Mark McLelland has observed that Japanese shōnen ai stories are 'usually set in an ill-defined "other" place (often Europe or America), [and] in another historical period (more often the past but sometimes the future).' German manga, as we have seen, tends to reverse this equation geographically, if to the same end, because for Westerners, it is the East, rather than the West, that provides the distance of a fantasy world; this is particularly true of the boys' love subgenre, since German readers have evidently come to associate this kind of treatment of homoerotic themes with Japan. Even Cheng's Shanghai Passion underpins its claim to authenticity as a shōnen ai manga by including one half-Japanese character. As an exception to this general tendency, however, Diana Liesaus's Musouka takes place in Cambridge, England—arguably a location with its own exotic mystique and homosexual associations—where student Hiroshi Takizawa is fascinated by his classmate Kei Johnson, who seems to have two personalities. Kei copes with the death of his parents by retreating into a fantasy world; however, Hiroshi's remarkable resemblance to the pirate captain in Kei's fantasies leads to an attraction which begins to draw Kei back into reality, and the first volume ends with their first kiss—this time, notably, unmistakably depicted as such. Equally exceptionally, Kei is not Japanese, despite his name (his given name is actually Charles), and almost nothing is made of Hiroshi's obvious Japanese ethnicity—to Kei's question, 'You're not from around here, are you?' Hiroshi ingenuously replies, 'No, from Northampton.' One jarring note is the fact that Hiroshi and Kei spend much of their time making field trips and the like in their matching crested uniforms; apparently, this is Cambridge High School rather than the eponymous university. Since German manga generally function as pseudo-translations, however, this clearly reflects and reverses the tendency to 'age up' young characters in Japanese boys' love manga for Western readers; here, oddly, the characters are the 'right' age, but their milieu has been slightly infantilised to recreate the experience of reading a translated manga.
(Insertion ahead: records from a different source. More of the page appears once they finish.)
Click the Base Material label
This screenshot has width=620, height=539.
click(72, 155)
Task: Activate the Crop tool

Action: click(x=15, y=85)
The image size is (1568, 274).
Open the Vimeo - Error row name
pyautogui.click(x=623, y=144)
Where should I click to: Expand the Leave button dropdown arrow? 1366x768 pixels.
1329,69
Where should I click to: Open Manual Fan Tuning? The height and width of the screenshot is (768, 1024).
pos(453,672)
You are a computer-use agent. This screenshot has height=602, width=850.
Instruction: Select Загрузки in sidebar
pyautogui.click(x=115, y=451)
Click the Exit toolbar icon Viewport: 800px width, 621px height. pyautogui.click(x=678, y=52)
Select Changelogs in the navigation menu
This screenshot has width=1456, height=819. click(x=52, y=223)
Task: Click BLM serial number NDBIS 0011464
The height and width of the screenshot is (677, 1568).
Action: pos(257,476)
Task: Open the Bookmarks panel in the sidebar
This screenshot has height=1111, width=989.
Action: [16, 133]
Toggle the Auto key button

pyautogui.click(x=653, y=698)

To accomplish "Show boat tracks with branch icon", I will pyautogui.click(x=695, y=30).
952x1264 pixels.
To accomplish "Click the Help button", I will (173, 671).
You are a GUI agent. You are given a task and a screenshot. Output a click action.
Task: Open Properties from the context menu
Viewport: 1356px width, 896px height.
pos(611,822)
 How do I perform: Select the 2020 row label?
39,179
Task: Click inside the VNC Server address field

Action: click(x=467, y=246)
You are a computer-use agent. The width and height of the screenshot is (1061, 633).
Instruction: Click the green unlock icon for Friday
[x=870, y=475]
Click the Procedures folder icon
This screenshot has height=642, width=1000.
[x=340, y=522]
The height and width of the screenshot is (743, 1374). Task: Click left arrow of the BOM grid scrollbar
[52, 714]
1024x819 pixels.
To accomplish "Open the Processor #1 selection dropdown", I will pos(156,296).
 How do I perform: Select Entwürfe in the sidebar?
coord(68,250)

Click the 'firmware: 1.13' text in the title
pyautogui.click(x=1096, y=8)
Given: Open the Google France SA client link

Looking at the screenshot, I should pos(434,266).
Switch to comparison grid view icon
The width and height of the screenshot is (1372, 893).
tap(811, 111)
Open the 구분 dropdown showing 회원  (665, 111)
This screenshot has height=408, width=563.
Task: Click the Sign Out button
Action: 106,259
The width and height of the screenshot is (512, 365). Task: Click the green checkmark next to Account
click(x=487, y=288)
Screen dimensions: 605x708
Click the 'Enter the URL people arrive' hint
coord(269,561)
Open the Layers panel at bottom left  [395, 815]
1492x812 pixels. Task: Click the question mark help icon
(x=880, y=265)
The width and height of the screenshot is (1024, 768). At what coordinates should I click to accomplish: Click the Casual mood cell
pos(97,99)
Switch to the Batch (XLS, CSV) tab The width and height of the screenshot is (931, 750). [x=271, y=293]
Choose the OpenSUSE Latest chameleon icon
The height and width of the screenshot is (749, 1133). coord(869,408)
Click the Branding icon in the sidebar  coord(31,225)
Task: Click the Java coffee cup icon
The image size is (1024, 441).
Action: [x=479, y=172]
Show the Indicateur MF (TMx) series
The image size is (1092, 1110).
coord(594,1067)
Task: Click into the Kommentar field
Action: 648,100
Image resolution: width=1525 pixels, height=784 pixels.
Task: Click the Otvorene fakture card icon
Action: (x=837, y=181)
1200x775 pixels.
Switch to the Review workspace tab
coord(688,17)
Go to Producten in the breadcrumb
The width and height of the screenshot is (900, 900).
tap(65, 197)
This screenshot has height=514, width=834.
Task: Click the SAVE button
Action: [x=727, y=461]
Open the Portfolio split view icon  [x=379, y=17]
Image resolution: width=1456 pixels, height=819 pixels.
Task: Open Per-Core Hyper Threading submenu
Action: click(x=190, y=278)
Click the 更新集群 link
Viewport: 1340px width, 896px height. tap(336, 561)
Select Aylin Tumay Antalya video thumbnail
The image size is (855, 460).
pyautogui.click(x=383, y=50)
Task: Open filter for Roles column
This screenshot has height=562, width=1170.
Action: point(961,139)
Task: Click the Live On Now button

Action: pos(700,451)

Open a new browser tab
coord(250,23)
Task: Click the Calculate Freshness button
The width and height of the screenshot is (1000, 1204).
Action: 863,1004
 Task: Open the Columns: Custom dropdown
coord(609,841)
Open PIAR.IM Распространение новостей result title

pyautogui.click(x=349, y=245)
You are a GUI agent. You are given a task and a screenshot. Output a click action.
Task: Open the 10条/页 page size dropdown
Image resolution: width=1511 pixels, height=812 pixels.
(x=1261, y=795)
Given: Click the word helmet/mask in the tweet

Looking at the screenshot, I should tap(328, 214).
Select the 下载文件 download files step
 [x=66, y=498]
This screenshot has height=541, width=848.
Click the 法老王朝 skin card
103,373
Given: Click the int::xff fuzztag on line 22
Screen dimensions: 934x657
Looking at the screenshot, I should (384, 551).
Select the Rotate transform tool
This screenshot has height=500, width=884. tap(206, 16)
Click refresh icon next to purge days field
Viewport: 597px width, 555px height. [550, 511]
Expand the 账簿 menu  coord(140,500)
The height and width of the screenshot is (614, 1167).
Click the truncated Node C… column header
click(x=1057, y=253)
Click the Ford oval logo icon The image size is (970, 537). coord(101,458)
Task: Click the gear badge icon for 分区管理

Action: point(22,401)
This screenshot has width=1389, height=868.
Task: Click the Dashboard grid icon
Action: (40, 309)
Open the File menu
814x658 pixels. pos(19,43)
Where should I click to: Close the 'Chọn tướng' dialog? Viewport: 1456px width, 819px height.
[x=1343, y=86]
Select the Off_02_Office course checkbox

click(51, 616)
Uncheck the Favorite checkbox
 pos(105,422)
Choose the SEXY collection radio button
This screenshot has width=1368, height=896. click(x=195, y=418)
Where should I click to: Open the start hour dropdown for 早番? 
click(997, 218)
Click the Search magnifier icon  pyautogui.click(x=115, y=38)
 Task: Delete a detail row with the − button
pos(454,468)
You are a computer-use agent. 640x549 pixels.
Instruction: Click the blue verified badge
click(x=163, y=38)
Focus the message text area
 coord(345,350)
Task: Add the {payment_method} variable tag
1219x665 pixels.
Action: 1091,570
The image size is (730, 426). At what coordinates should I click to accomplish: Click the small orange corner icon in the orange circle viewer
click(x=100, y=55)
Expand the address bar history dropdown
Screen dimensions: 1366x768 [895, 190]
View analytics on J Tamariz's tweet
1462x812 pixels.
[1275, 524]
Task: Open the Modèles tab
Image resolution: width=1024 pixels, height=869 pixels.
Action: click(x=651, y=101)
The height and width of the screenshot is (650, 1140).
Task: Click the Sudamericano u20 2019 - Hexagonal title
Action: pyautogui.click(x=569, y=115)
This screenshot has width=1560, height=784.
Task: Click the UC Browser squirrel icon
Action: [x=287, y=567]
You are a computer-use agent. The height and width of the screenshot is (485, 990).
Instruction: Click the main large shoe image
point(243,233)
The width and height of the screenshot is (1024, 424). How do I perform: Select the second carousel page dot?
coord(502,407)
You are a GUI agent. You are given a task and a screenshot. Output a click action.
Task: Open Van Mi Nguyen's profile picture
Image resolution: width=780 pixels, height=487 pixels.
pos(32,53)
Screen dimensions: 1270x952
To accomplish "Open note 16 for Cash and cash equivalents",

An interesting and unusual example of a manga in this field by two male authors is In the End, by the team known as Pink Psycho, individually named Heath and (Keshyr) Nheira. Supposedly based on real testimony from online chat rooms, according to the book's back cover, In the End is a story of doomed, obsessive love, as married high school teacher Ren Ando becomes obsessed with his sullen pupil Kaito Niikura, finally committing suicide before Kaito realises that the attraction is mutual. Both Heath and Nheira are also musicians, and the art of In the End is heavily influenced by the fashionable and androgynous visual style of the Japanese popular music known as visual kei, derived in part from Western 'glam rock,' which began attracting fans in Germany, particularly among young women, in about 2002; but the story is so dark, and the characters so unlikeable, morbid and manipulative that the book almost comes off as homophobic, a cautionary tale enacted by David Bowie impersonators. However, the beautifully drawn story is set in a milieu where homosexuality is taken for granted, the Japanese atmosphere is lovingly reproduced—since the multi-racial, Hamburg-born Nheira lives in Japan full-time—and the most unsympathetic depictions are reserved for Kaito's conservative, homophobic father and Ren's vengeful wife Megumi. In the End's rather problematic positioning in the context of the other German manga discussed here stems in part from the fact that Nheira claims never to have considered his story to be a yaoi manga, though it continues to be perceived as such because of both its visual style and its content. Despite this perception, In the End is not particularly explicit visually, again falling just short of depicting actual kissing—although much more is hinted at—so that in general Western usage, yaoi would indeed be an inappropriate label.
In addition to the major firms that publish German manga as a sideline to their licensed imported manga, there are a few smaller publishers that have also taken up producing German manga exclusively; Schwarzer Turm Verlag, for example, not only publishes Paper Theatre, a regular anthology of serialised manga gleaned from German artists who publish online dōjinshi, but occasional special themed anthologies such as Hungry Hearts, an erotic collection which features vignettes of both heterosexual and homosexual love that sometimes become much more graphically explicit than works by the larger publishers. Nonetheless, artists who first appear in Schwarzer Turm's publications are now going on to publish with the majors as well.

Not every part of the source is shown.